Collected data

******************************

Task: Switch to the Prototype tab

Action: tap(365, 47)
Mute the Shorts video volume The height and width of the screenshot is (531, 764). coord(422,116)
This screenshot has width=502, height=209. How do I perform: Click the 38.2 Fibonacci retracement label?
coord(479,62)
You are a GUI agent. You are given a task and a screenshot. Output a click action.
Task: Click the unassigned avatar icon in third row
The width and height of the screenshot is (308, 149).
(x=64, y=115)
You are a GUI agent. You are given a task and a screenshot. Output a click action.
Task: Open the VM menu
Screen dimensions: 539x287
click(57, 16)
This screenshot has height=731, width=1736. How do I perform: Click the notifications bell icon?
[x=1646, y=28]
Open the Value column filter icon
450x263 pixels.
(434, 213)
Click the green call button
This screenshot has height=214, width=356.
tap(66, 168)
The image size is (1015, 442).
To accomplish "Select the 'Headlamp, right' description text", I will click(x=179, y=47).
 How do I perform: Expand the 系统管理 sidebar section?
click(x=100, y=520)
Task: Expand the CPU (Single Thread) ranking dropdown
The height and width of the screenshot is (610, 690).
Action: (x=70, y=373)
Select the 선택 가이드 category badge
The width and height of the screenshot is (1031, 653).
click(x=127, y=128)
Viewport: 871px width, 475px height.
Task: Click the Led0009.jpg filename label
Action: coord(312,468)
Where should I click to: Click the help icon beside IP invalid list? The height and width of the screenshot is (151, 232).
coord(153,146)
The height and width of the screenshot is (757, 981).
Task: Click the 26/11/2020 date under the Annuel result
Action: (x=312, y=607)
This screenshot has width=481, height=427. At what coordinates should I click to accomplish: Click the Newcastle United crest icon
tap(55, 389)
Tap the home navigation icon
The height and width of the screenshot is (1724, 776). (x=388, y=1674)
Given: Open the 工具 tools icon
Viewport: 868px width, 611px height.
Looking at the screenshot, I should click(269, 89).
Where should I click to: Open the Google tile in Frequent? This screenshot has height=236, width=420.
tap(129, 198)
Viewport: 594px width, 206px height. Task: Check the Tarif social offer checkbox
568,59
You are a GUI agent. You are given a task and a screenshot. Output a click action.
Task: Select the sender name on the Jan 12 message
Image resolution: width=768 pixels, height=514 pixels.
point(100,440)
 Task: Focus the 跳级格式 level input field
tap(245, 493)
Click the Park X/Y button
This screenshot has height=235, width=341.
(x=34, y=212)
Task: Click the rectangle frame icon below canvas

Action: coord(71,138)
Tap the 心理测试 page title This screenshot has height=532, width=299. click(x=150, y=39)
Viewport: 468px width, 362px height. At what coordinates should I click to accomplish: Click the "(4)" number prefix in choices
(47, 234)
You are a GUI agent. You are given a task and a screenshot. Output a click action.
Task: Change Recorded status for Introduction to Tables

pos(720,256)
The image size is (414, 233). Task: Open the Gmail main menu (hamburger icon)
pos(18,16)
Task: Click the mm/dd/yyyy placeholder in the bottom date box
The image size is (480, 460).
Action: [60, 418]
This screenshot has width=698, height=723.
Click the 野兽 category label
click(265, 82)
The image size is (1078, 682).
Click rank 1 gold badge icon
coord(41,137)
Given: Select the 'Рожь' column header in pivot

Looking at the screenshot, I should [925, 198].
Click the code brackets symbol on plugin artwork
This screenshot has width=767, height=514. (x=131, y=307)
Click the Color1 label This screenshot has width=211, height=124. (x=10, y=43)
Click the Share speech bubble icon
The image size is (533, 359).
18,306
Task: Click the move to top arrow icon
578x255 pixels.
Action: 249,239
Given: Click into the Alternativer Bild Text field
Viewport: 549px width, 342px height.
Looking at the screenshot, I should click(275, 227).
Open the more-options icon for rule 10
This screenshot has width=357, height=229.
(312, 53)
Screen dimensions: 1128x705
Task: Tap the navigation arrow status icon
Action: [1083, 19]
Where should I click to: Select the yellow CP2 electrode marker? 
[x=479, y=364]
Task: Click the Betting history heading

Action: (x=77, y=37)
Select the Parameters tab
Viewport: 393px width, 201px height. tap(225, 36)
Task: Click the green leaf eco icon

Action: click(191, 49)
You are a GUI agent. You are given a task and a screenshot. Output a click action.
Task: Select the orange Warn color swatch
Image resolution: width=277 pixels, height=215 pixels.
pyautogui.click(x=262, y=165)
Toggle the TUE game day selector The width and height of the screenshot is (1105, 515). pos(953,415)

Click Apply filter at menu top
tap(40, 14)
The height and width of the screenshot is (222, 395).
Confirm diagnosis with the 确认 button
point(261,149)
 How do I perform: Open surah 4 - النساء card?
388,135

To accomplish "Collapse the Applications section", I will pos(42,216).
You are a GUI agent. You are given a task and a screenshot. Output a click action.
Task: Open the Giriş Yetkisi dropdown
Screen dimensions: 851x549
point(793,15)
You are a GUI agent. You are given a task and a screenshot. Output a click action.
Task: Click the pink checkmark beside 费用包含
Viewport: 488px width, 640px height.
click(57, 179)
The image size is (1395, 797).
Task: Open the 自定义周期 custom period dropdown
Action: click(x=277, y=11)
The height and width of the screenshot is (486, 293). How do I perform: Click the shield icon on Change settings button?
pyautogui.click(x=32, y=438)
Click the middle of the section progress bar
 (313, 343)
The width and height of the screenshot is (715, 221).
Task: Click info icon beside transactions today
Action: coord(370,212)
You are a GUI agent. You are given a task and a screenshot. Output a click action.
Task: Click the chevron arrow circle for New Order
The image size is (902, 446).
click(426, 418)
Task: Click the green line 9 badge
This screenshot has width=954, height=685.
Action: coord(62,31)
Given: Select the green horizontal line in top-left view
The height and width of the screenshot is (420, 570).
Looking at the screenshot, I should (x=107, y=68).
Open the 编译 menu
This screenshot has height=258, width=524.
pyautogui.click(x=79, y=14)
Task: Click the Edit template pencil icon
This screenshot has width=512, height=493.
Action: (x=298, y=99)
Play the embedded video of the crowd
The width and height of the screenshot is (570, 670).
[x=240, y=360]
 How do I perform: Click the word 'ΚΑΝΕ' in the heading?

******************************

● WORK ORDER
The answer must hold exactly the lines of the entries above, from the first line through the line that contains "The image size is (1015, 442).", and no others.

● SOLUTION
Task: Switch to the Prototype tab

Action: tap(365, 47)
Mute the Shorts video volume The height and width of the screenshot is (531, 764). coord(422,116)
This screenshot has width=502, height=209. How do I perform: Click the 38.2 Fibonacci retracement label?
coord(479,62)
You are a GUI agent. You are given a task and a screenshot. Output a click action.
Task: Click the unassigned avatar icon in third row
The width and height of the screenshot is (308, 149).
(x=64, y=115)
You are a GUI agent. You are given a task and a screenshot. Output a click action.
Task: Open the VM menu
Screen dimensions: 539x287
click(57, 16)
This screenshot has height=731, width=1736. How do I perform: Click the notifications bell icon?
[x=1646, y=28]
Open the Value column filter icon
450x263 pixels.
(434, 213)
Click the green call button
This screenshot has height=214, width=356.
tap(66, 168)
The image size is (1015, 442).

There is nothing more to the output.